You can find the binary executable here for Linux, Windows & Mac.
Here is an example of usage:
kusto-copy -l https://vpdeltalake.blob.core.windows.net/copy/laptop/d16 -s https://help.kusto.windows.net/ -d https://vpdeltalake.eastus.kusto.windows.net --db Samples --tables-include StormEvents demo_make_series1 ConferenceSessions US_States
That CLI invocation is configured as followed:
- The data lake checkpoint folder is located at https://vpdeltalake.blob.core.windows.net/copy/laptop/d16
- The source cluster is https://help.kusto.windows.net/
- The destination cluster is https://vpdeltalake.eastus.kusto.windows.net
- The database that will be copied is
Samples
- The tables inside that database that will be copied are:
StormEvents
,demo_make_series1
,ConferenceSessions
&US_States
- It will use the "current user" authentication to run queries / commands on both clusters
The CLI will start copying the data from the source to destination cluster. You can monitor the process by querying the KC_Status
view in the destination database. That view is surfacing the checkpoint file in the data lake folder.
Here are the command line options:
Short name | Long name | Is required | Description |
---|---|---|---|
v | verbose | No | Set output to verbose messages. |
- | continuous | No | Continuous run. If set, runs continuously. Otherwise, stop after first batch. |
l | lake | Yes | Data Lake (ADLS gen 2) folder URL or Kusto-style connection string |
s | source | Yes | Source Cluster Query Connection String |
d | destination | Yes | Destination Cluster Query Connection String |
- | db | Yes | Database to copy |
- | tables-include | No | Tables to include (default: copies all tables) |
- | tables-exclude | No | Tables to exclude (default: copies all tables) |
- | query-slots | No | Number of concurrent queries / commands on the clusters (default: %10 of query capacity) |
- | export-slots | No | # export slots to use on source cluster (default: %100 of export capacity) |
- | ingestion-slots | No | Number of concurrent ingestions on the clusters (default: %100 of ingestion capacity) |
r | rpo | No | Recovery Point Objectives: the target timespan between 2 iterations (default: 5 minutes) |
b | backfillHorizon | No | Backfill horizon: how long in the past should we start? (default: no horizon, i.e. backfill everything) |
Kusto Copy leverages Kusto Connection strings.
This can be used to specify the authentication mechanism to connect to the source cluster, the destination cluster and even the data lake.

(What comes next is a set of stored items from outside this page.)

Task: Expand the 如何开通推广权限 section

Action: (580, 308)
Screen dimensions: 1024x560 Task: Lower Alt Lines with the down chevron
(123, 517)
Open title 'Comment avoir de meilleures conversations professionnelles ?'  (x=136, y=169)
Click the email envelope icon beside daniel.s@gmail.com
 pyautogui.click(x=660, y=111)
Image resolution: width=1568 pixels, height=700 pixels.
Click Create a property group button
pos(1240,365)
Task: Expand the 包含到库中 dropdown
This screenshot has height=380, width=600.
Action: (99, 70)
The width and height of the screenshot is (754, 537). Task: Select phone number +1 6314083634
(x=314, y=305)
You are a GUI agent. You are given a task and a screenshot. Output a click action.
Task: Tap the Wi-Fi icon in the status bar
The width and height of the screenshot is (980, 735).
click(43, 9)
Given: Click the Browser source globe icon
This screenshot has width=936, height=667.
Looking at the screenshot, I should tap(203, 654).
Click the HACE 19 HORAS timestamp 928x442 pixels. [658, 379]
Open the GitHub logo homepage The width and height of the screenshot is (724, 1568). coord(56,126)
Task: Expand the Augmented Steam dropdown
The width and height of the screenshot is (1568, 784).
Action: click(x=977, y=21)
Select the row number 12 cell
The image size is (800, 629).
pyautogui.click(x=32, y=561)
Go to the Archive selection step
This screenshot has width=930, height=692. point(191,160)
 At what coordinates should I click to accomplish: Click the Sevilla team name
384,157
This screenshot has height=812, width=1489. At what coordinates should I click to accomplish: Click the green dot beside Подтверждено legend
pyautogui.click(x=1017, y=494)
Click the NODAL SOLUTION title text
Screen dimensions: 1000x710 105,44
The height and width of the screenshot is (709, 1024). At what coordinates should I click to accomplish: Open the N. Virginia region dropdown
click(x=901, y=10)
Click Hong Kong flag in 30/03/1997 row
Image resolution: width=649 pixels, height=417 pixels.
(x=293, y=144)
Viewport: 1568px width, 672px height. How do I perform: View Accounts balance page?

If no authentication mechanism is specified, the Azure Default
will be used, which go through the followings:
- Azure.Identity.EnvironmentCredential
- Azure.Identity.ManagedIdentityCredential
- Azure.Identity.SharedTokenCacheCredential
- Azure.Identity.VisualStudioCredential
- Azure.Identity.VisualStudioCodeCredential
- Azure.Identity.AzureCliCredential
- Azure.Identity.InteractiveBrowserCredential
A popular authentication alternative is to use a service principal. The connection string would then look as followed:
Data Source={serviceUri};Database=NetDefaultDB;Fed=True;AppClientId={applicationClientId};AppKey={applicationKey};Authority Id={authority}
Look at Kusto Connection strings for more details / alternatives.